Re: [R-sig-phylo] asymmetric transitions

Mark Holder Fri, 17 Aug 2012 06:13:41 -0700

Hi all,

I brought up the non-identifiability of the rich forms of the covarion model 
only because that is the source for my intuition that it will be really hard to 
distinguish the 1-binary-character threshold from the covarion. I agree with 
Dan, that the non-identifiability is not causing high type I error rates here.

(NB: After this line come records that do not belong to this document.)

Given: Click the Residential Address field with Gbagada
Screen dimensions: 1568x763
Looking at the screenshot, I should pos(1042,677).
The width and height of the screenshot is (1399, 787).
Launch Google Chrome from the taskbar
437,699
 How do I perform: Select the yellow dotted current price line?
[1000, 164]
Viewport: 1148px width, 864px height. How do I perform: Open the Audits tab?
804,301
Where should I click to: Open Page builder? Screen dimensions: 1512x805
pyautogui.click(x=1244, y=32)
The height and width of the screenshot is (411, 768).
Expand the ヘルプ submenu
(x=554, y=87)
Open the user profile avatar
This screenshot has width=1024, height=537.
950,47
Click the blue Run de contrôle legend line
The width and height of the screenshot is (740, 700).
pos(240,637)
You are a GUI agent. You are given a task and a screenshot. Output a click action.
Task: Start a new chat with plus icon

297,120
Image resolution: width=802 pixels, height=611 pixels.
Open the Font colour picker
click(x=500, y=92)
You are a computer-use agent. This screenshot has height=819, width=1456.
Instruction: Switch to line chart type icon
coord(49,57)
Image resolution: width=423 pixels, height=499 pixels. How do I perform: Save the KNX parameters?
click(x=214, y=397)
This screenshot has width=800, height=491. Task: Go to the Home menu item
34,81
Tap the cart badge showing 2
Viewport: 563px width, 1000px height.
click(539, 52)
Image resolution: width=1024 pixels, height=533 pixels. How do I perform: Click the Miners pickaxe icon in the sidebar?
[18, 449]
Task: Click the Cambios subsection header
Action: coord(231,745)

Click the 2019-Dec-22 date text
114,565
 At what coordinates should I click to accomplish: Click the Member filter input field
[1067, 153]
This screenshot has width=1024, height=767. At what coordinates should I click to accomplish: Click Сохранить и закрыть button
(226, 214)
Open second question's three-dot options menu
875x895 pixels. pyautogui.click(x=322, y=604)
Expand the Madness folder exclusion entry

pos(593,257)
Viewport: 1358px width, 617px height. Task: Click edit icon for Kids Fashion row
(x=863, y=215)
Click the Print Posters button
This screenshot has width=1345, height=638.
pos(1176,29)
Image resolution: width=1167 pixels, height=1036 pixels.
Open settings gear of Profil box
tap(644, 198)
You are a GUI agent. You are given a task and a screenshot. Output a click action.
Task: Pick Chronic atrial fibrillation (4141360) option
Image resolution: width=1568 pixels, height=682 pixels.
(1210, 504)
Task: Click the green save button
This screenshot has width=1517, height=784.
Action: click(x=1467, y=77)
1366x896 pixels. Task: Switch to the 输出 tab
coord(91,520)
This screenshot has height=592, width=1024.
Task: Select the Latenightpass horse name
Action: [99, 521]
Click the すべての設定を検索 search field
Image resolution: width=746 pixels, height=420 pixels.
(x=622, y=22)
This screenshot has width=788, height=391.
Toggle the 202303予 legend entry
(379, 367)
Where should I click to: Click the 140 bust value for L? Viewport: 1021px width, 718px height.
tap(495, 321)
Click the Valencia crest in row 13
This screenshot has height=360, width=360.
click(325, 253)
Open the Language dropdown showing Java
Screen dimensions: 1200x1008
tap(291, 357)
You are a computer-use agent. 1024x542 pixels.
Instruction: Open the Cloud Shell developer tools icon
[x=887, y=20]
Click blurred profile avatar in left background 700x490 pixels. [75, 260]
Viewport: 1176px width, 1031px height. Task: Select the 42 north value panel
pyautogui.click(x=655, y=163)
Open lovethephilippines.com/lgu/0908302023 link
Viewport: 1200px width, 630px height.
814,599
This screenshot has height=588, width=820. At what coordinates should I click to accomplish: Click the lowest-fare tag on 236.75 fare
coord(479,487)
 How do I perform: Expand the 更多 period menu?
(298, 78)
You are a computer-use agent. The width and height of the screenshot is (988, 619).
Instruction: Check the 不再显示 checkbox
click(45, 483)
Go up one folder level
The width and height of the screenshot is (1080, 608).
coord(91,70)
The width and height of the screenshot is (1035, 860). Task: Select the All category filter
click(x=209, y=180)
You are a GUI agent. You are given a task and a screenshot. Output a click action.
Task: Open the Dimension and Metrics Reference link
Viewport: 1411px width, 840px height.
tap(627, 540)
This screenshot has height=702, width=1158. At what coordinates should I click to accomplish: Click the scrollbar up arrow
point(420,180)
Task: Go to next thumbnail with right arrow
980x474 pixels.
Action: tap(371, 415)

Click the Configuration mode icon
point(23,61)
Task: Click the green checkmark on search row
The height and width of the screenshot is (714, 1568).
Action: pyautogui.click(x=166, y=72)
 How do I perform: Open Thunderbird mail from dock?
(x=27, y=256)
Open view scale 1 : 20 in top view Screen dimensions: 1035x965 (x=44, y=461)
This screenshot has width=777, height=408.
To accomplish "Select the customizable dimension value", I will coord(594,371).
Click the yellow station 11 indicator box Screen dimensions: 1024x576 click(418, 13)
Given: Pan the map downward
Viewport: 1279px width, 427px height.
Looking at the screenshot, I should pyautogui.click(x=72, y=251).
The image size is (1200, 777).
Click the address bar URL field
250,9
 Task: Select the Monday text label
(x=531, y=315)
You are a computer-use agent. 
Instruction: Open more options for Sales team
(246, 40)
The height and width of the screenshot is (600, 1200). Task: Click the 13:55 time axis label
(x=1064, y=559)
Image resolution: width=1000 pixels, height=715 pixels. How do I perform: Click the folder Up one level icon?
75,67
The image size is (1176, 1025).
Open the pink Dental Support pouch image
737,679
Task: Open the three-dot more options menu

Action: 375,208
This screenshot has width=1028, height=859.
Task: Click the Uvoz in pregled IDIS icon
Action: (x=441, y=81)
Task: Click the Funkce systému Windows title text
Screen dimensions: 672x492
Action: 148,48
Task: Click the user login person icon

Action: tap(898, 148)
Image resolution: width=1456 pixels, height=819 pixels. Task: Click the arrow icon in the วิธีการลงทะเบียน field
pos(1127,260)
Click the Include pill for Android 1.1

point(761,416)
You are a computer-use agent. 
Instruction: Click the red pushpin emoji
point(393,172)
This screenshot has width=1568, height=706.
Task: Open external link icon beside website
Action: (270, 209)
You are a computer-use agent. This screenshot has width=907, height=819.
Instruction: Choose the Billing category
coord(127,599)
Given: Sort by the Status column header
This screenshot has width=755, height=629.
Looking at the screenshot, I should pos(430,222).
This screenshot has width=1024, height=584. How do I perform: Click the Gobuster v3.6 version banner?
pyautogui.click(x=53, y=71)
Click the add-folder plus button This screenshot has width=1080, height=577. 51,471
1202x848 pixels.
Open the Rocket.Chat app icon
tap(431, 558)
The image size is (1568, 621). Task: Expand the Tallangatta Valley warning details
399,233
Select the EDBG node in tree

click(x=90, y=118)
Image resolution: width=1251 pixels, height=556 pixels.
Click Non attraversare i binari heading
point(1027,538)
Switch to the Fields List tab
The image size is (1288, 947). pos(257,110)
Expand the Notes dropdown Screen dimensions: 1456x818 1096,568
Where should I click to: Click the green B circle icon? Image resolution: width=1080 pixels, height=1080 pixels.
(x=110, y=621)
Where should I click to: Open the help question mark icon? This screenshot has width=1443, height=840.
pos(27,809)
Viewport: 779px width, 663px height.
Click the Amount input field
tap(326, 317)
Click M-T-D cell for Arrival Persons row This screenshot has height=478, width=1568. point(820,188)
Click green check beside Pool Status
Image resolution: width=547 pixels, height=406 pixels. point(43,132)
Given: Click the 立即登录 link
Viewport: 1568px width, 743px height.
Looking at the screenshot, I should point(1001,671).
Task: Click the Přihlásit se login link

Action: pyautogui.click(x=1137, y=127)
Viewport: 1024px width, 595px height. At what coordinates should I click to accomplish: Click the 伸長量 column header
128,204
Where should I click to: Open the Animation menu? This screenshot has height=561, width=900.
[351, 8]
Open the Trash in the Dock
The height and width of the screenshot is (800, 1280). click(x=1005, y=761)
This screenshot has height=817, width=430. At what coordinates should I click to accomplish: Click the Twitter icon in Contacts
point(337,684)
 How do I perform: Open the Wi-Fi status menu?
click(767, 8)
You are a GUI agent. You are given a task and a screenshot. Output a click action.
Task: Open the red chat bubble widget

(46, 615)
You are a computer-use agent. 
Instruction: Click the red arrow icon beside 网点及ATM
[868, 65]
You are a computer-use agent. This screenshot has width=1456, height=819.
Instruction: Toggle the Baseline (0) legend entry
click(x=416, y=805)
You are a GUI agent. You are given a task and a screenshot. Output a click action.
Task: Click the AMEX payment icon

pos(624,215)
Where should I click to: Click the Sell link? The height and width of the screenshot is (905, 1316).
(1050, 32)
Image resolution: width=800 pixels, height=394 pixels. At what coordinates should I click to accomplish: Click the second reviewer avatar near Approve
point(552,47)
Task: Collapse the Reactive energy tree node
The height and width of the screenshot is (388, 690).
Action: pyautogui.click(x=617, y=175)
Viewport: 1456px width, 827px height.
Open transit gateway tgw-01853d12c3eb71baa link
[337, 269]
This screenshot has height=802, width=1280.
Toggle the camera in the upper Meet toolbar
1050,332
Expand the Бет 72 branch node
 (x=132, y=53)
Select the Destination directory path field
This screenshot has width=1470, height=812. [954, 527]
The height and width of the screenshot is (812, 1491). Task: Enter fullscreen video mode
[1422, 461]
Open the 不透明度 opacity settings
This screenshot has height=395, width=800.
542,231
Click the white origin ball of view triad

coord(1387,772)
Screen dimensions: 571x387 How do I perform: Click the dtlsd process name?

I think that Mk, ARD, Mk+covarion, and ARD+covarion are all distinguishable 
from each other.

I think that Mk, ARD, 1-binary-character threshold, and a 
"Asymmetric-threshold" (if such a model has ever been described) are all 
distinguishable from each other.

My understanding is that Jarrod and Dan have shown that if you:
        1. simulate under a binary character under the threshold (which has no 
bias 0->1 or 1->0 bias), and then
        2. test Mk vs ARD,
you often strongly prefer ARD (despite the fact that the true model has no 
asymmetry)

I think that this result is correct (not the result of computer glitches) and 
worrying for folks interested in detecting asymmetric transition rates.  

I think testing Mk+covarion vs ARD+covarion in step 2 might lower your the type 
I error rate (but that is a conjecture).

In many ways the message here is similar to Wayne Maddison's warning that if 
you want to know about evolutionary asymmetries in character change, you have 
to consider whether the character states affect diversification rates (his 
observation that eventually led him to work on BiSSE).  Here the message is "if 
you want to know about evolutionary asymmetries in character change, you also 
have to consider patterns of rate heterogeneity across the tree that could 
confound your model testing."


all the best,
Mark






PS: below is my long-winded, loosy-goosey explanation for my intuition that 
going to Mk+covarion vs ARD+covarion would help:


The simulated data will often have large clades that are fixed for a single 
state, and the observed state frequencies can be far from 50:50 because of 
these large expanses of the tree with the same state.

ARD vs Mk
=========

The Mk model has can only explain a strong deviation from 50:50 in the observed 
state frequencies by saying that:
        A. the character evolves slowly so it has not had time to 
"equilibrate", OR
        B. there have been lots of changes, but by coincidence we always end up 
in the same state in that clade.

On trees with small total length, explanation A is very reasonable and you can 
get very weak support for ARD.

If you have trees with lots of leaves and lots of changes overall, explanation 
A becomes untenable, and Mk has to rely on the coincidence explanation 
(explanation B). Which results in a very low likelihood.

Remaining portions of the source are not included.